I'm sure there's some nice Java code out there. I recently agreed to do a Java
project, and the 6 months I was at it sucked the joy of programming out of me.

I've spent the last few years doing Python, C and K, and in comparison, Java
is so bureaucratic that I felt like 10% of my work was advancing towards my
goal, and 90% was bureaucracy (compared to 20% bureaucracy in C, 5% in Python
and 0.001% in K)

And as for books, I recommend Jon Bentley's "Programming Pearls" series, Steve
McConnell's "Software Project Survival Guide" and DeMarco and Lister's
"PeopleWare". The last two have more to do with project (and people)
management than with software engineering - but you will need these skills
much earlier than you'd expect, perhaps even in your first couple of months of
work. And PeopleWare is a short and enjoyable read, you could put it in the
"leisure" pile.

------
awa
The Passionate programmer [Pragmatic series] - On how to develop yourself as a
programmer

Coders at work - For inspiration

------
ig1
Code craft is the book I normally recommend for people starting out.

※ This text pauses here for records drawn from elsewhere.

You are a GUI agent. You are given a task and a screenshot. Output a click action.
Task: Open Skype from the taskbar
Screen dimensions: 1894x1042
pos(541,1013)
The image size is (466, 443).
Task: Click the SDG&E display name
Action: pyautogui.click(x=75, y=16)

Code
Complete which several other people recommend is a great book, but it's one of
those books that make much more sense after you've been programming for a year
or so.

------
kqueue
I am sure you'll get enough suggestions on technical books so I won't bother
suggesting one. But make sure to pay extra attention to communication. A huge
part in software engineering is communication.

------
mullr
* The Pragmatic Programmer (Read this once every 6 months until it's obvious)

* Head first design patterns

* Agile Web Development with Rails

It's not obvious, but the rails book is a great introduction to test-driven
development in general.

------
rlawson
hopefully your new company will be ok with using opensource components - so
for sure read The Cathedral and the Bazaar by ESR

------
chillax
Clean Code

------
cannedprimates
A Few Good Men from UNIVAC